Today there are roughly 8,000 Montagnards in the U.S. From their number have come three millionaires, three PhDs, one published author, and one multi-engine commercial pilot. But they have all prospered, mostly by working multiple jobs and saving money. None, absolutely none, are on welfare. Meanwhile, in the Highlands, their numbers have shrunk, and their culture is being subsumed. We, the Friends of the Central Highlands, Inc. (FOCH) will never forget the sacrifices the Montagnards have made and continue to make in their fight for the right to own land, and freedom of religion and expression. These, our former allies in war, are being subjected to an ethnic cleansing worse than that reported in Bosnia, Iran or Iraq, yet the world and the US government has chosen to ignore these reports and increase trade with Vietnam. How can our own Oklahoma State Department of Commerce staff an office in Hanoi, Vietnam and encourage trade, exporting and importing goods with a country that practices such blatant human rights violations?

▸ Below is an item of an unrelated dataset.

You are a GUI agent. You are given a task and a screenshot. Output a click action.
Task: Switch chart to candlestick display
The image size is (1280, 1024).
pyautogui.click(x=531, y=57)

We hope that you will join in a united effort to hold a candle light vigil for our Montagnard friends in the United States, overseas and in honor and memory of all combatants and non-combatants who gave their lives in Vietnam. Thus far, candlelight vigils are scheduled to take place on July 25, 2004, in the following cities: Charlotte North Carolina; Salem, Oregon; and at the Oklahoma State Capitol in Oklahoma City, Oklahoma. The following groups are participating in the USA: The Friends of the Central Highlands, Inc.; Rolling Thunders; Save the Montagnard People, Inc.; Montagnard Alliance Church; Bamboo Cross International; Special Forces Association; United Montagnard Christian Church; Vietnam Veterans of America; Special Operations Association; Montagnard Christian Ministry; Montagnard Dega Association; Montagnard Catholic Ministry; Rankin Baptist Church; Montagnard Human Rights Organization; International Montagnard Bible Church; and the United Dega Asheboro Project.
The success of this event will illuminate the urgency of problems in the Central Highlands to both the government and the public and will generate greater support for the Montagnard people. Join us at the Oklahoma State Capitol on July 25, 2004 at 8:00 PM and light a candle in honor of our Vietnam allies, veterans, and the persecuted hill people of Vietnam.